» Data in this exercise:
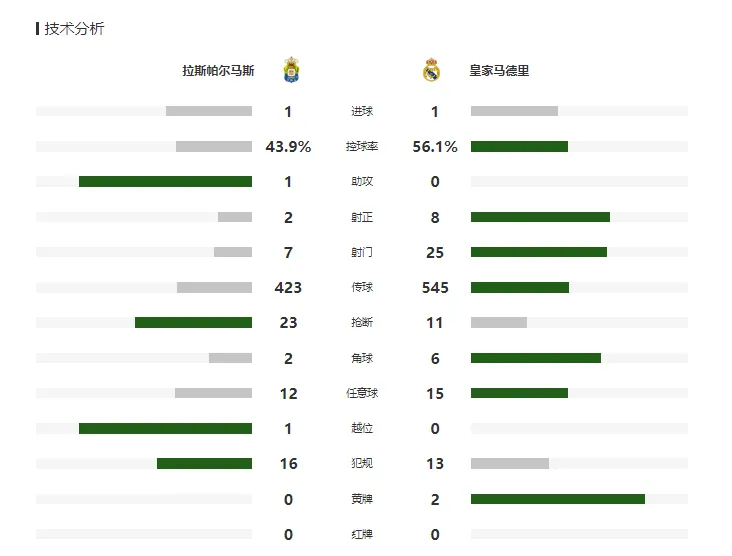
Task: Click the 角球 stat label
Action: point(362,359)
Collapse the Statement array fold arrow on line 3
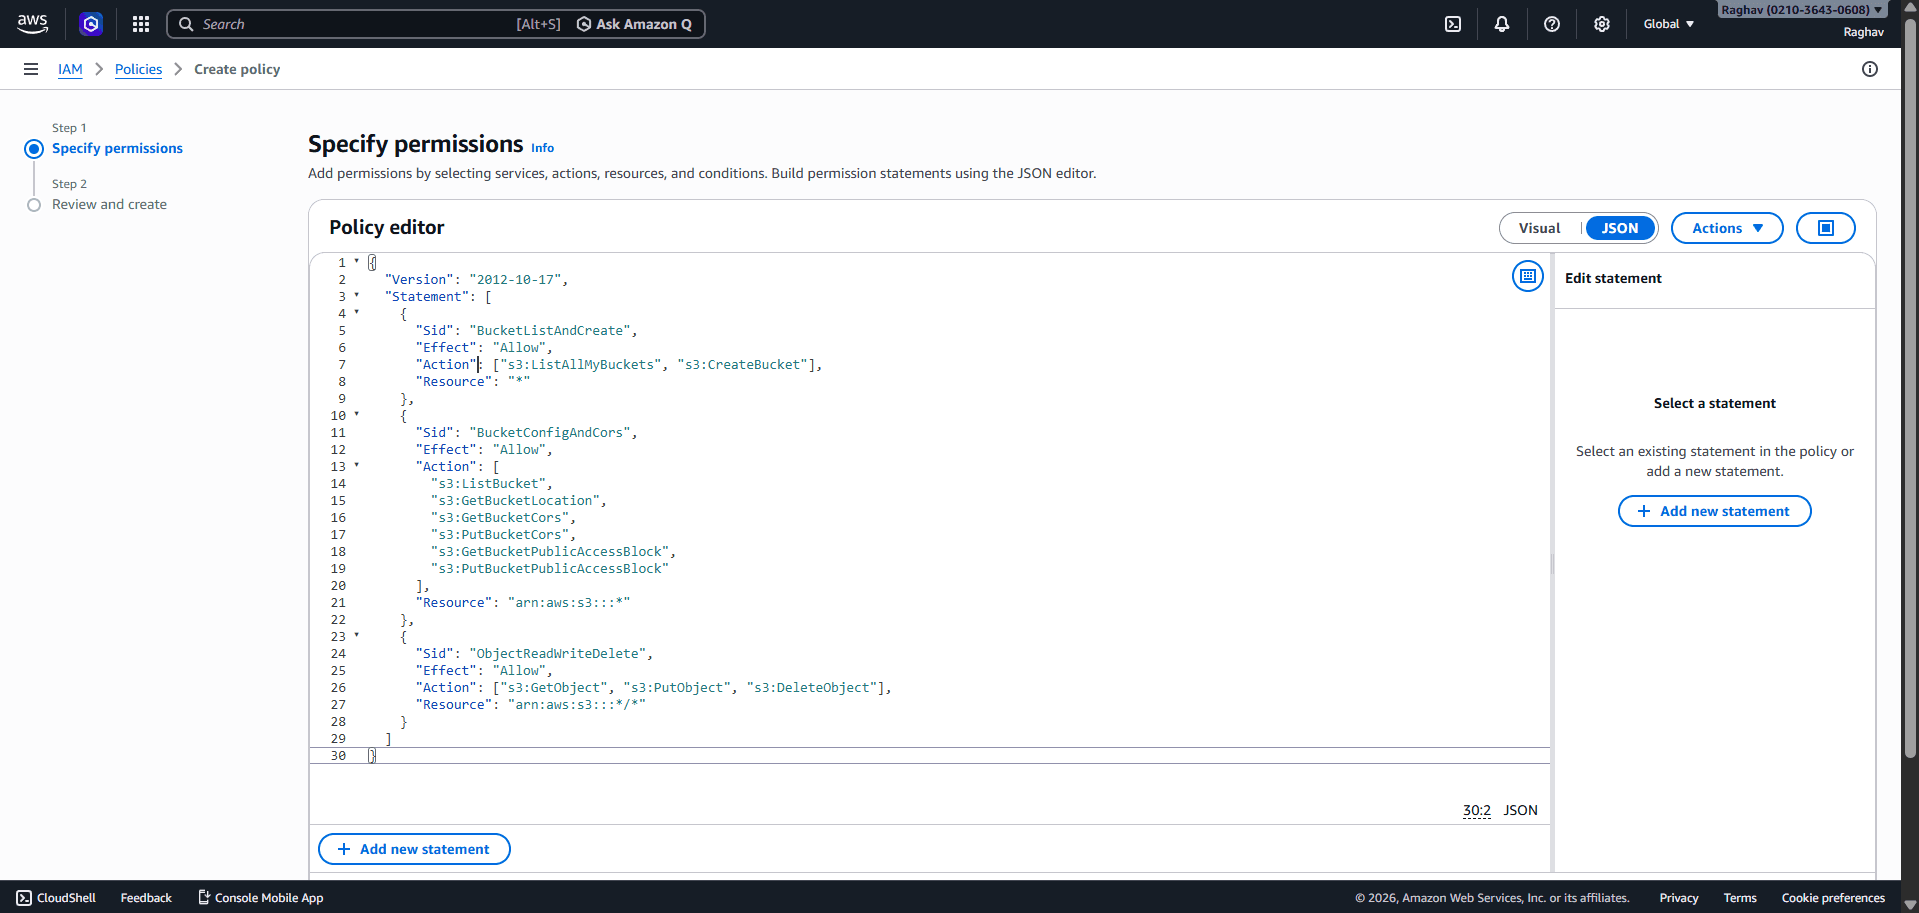Image resolution: width=1919 pixels, height=913 pixels. point(357,296)
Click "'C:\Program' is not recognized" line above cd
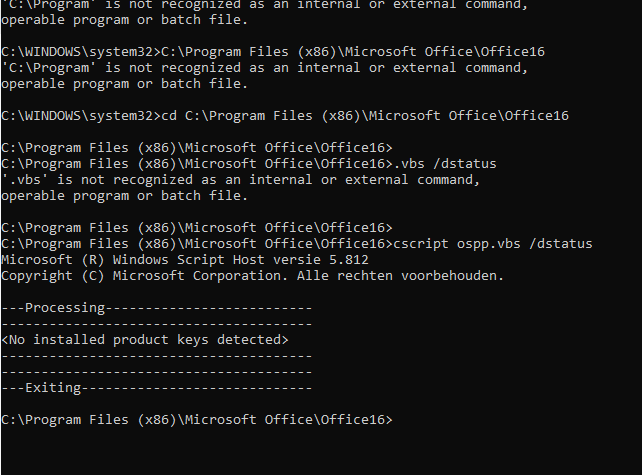642x475 pixels. (x=264, y=68)
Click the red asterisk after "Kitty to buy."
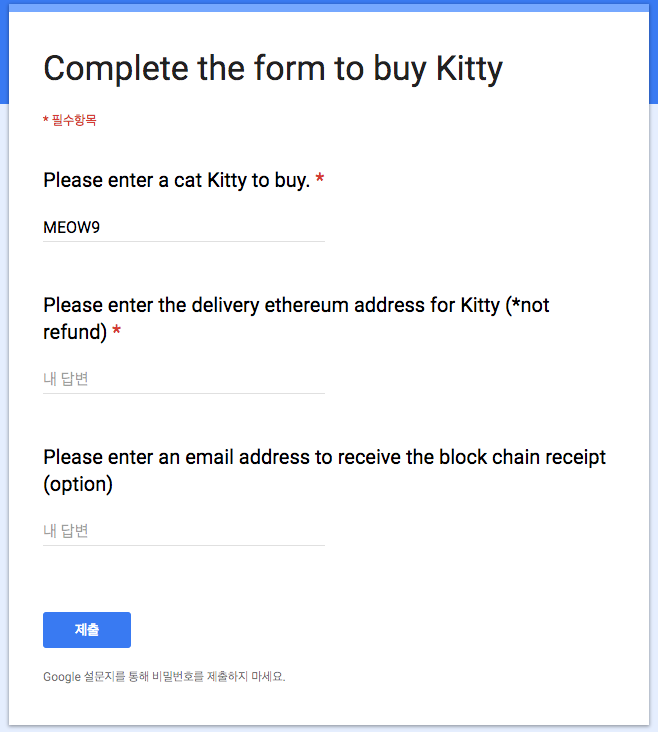This screenshot has height=732, width=658. 320,181
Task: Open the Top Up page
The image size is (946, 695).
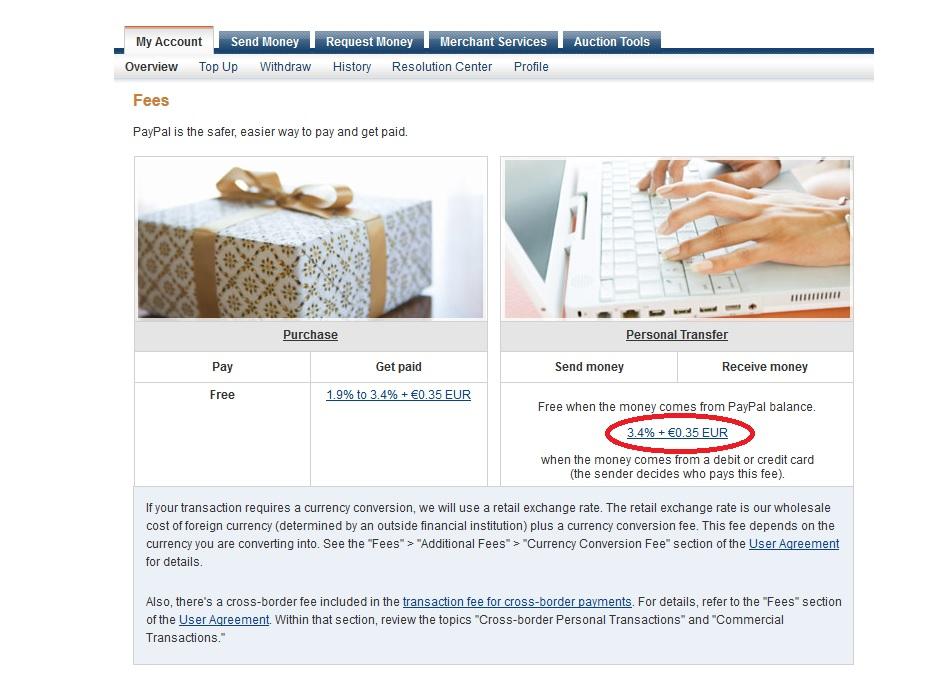Action: pyautogui.click(x=218, y=67)
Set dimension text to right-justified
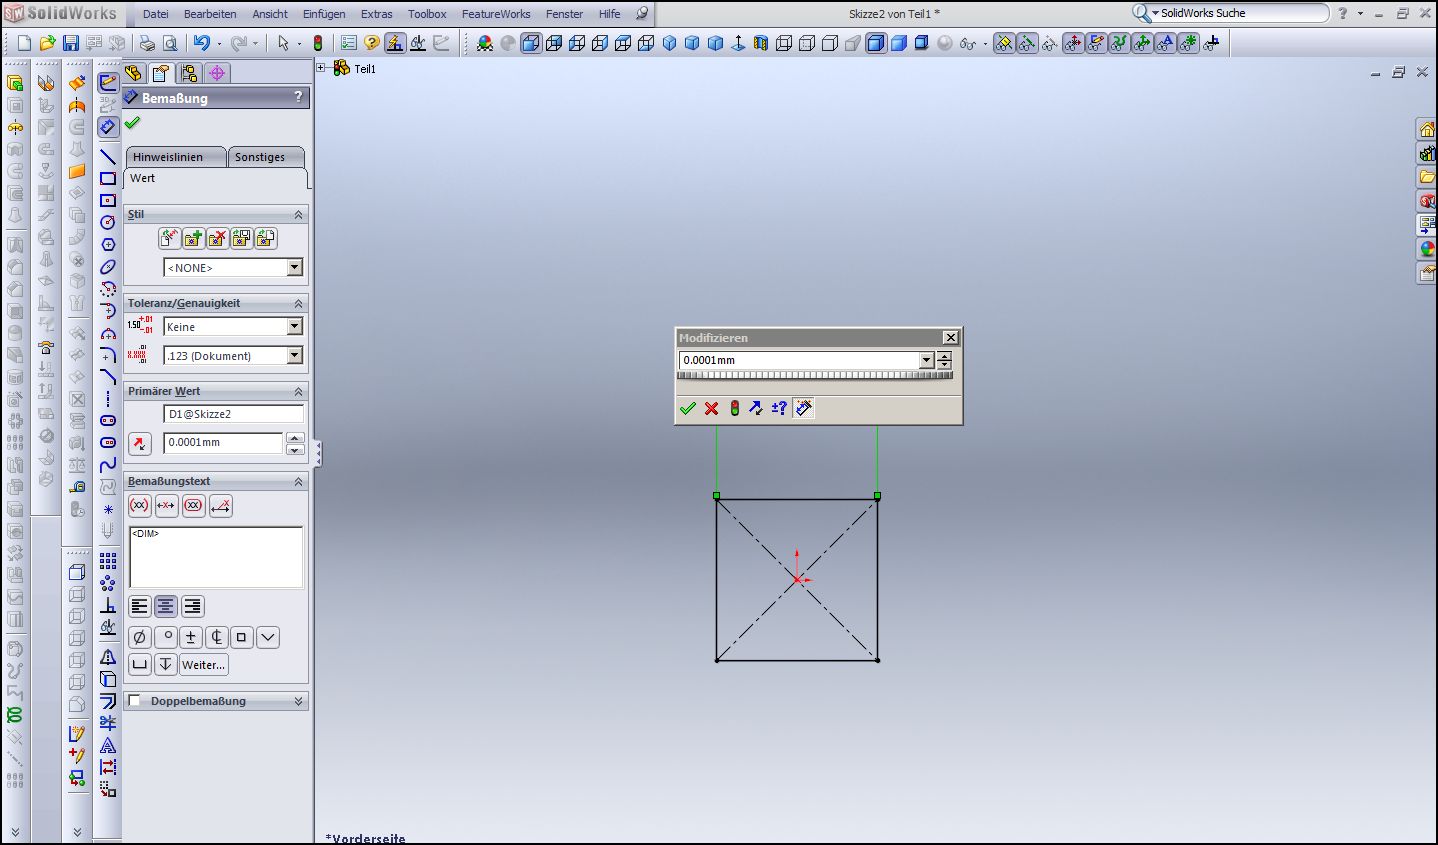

» Task prompt:
Exact reproduction is required. Output only the lines from the one with "Task: Open the Top Up page" through the end of the listing above, both ends included, and no pictures.

» Response:
Task: Open the Top Up page
The image size is (946, 695).
Action: pyautogui.click(x=218, y=67)
Set dimension text to right-justified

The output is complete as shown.